Homework 3: Loading, Cleaning, Analyzing, and Visualizing Data with Pandas (and using resources!).

Homework 3: Loading, Cleaning, Analyzing, and Visualizing Data with Pandas (and using resources!).#

Exploring Nahuatl names of plants 🌿 and ahuacatl (🥑 avocado) production#

✅ Put your name here#

Learning Goals#

Using pandas to work with data and clean it
Make meaningful visual representations of the data
Fitting curves to data and evaluating model fits

Assignment instructions#

Work through the following assignment, making sure to follow all of the directions and answer all of the questions.

This assignment is due at 11:59pm on Friday, March 27, 2026

It should be uploaded into D2L Homework #3. Submission instructions can be found at the end of the notebook.

Table of Contents#

Part 0. Academic Integrity Statement (2 points)

Part 1. Reading, describing, and cleaning data (22 points)

Part 2. Exploratory Data Analysis and Data visualization (21 points)

Part 3. Fitting curves to data. (20 points)

Part 0. Academic integrity statement (2 points)#

Back to Top

In the markdown cell below, paste your personal academic integrity statement. By including this statement, you are confirming that you are submitting this as your own work and not that of someone else.

✎ Put your personal academic integrity statement here.

Before we read in the data and begin working with it, let’s import the libraries that we would typically use for this task. You can always come back to this cell and import additional libraries that you need.

import pandas as pd
import matplotlib.pyplot as plt
import numpy as np
import math
from scipy.optimize import curve_fit

Part 1: Reading, describing, and cleaning data (22 total points)#

Back to Top

This year, a new special education abroad section of CMSE201 (Section 750, Coding across Cultures in San Miguel de Allende), will have returned from visiting Mexico after Spring Break, around the time that this homework will be released. Mexico recognizes 63 indigenous languages. By far, the largest of these languages is Nahuatl, with over 1.6 million speakers in Mexico. The name “Mexico” itself is derived from the mexica people, who established Tehochtitlan which is now Mexico City. Nahuatl and related languages are spoken throughout Mexico and spread all the way north into what is now the United States of America and all the way south to Central America.

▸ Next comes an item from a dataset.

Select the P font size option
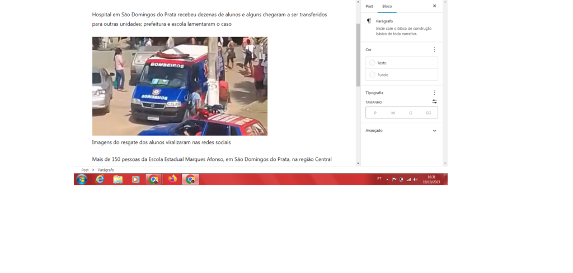Screen dimensions: 573x273 pos(375,113)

It is not surprising that domesticated plants from Mexico retain their names in Nahuatl, and that these names–and the cultural uses of the plants–have spread globally. For example, Nahuatl words like chīlli (🌶️ chile), cacaotl (🍫 chocolate), tomatl (🍅 tomato), and āhuacatl (🥑 avocado) have been incorporated into langauges around the world, just as the uses of these plants have been globally incorporated as well. Remarkably, we have a record of both Nahuatl names for plants and illustrations of them. The De la Cruz-Badiano Codex of 1552, written shortly after Conquest, was written by a Nahuatl physician (tīcitl), and demonstrated the medicinal value of plants Nahua people used, as well as documenting botanical details about plants in Mexico. We have been studying the De la Cruz-Badiano codex and recently wrote a manuscript applying data science techniques to analyze the Nahuatl names, text, and botanical illustrations in it. We also created a website that you can browse the text and illustrations in this manuscript, in English y español.

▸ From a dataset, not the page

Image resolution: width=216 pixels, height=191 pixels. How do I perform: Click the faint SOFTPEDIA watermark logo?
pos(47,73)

In the first part of the assignment, you will use the provided dataset nahuatl_names.csv to explore the Nahua classification of plants into 5 major groups:

🌱 xihuitl (“herb or leaf or green”)
🌳 quahuitl (“tree or woody”)
🌻 xochitl (“flower”)
❤️‍🩹 patli (“medicine or remedy”)
🥬 quilitl (“edible green”)

1.1 Read the data (1 point)#

✅ Task

Read in the data from nahuatl_names.csv into a Pandas dataframe (0.5 pt) and display the head of the data (0.5 pt).

## your code here

1.2 Describe the data (3 points)#

1.2.1 ✅ Task (1 point)#

Use describe to display several summary statistics from the data frame.

## your code here

1.2.2 ✅ Task (2 points)#

The columns in this dataset represent the following:

nahuatl_name: each entry has a unique name in Nahuatl
type: one of five classes, indicating if the name represents a:
- 🪴 plant
- 🪨 stone
- 🐆 animal
- 🐦 bird
- other
class: one of six classes are represented in the nahuatl name:
- 🌱 xihuitl (“herb or leaf or green”)
- 🌳 quahuitl (“tree or woody”)
- 🌻 xochitl (“flower”)
- ❤️‍🩹 patli (“medicine or remedy”)
- 🥬 quilitl (“edible green”)
- multiple (there are multiple classes of the above five represented in the name)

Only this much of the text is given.